Information shown:
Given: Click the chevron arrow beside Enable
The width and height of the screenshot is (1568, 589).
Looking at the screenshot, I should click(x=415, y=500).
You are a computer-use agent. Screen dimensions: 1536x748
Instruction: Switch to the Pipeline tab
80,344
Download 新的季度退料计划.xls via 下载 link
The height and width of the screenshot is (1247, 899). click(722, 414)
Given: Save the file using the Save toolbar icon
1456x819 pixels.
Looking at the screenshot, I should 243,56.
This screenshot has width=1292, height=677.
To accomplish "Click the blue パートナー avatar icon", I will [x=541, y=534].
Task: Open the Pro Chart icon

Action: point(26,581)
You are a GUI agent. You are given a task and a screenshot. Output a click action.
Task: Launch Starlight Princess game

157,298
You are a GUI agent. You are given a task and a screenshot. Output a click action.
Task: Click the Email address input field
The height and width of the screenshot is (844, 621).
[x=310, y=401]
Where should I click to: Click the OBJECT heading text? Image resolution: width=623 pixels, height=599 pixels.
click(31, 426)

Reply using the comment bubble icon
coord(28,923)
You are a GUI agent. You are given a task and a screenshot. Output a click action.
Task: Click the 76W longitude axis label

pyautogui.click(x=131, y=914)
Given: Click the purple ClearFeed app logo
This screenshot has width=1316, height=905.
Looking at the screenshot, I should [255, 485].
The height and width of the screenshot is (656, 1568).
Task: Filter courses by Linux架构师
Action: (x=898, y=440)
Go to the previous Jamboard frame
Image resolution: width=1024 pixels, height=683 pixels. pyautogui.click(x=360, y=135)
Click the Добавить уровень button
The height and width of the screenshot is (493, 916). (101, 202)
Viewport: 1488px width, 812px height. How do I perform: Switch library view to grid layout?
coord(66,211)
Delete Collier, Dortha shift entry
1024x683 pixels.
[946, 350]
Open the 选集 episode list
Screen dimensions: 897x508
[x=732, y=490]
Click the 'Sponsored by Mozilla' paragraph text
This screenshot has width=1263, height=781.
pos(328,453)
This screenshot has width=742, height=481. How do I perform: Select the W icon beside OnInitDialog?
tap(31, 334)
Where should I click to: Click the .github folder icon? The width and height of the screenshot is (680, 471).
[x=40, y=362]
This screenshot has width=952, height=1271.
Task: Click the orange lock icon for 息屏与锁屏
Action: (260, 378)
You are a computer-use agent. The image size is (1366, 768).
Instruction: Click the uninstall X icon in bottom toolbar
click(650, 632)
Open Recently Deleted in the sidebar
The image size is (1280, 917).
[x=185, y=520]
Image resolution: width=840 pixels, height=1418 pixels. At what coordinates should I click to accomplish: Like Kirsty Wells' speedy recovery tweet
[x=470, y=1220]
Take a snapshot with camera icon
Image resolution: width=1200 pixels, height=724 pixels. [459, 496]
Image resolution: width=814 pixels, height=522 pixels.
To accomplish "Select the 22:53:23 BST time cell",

Exercise requirements: Please show every line of the records that contains the word "size", copied in full. Case counts.

Result:
You are a computer-use agent. The image size is (1366, 768).
The image size is (1280, 917).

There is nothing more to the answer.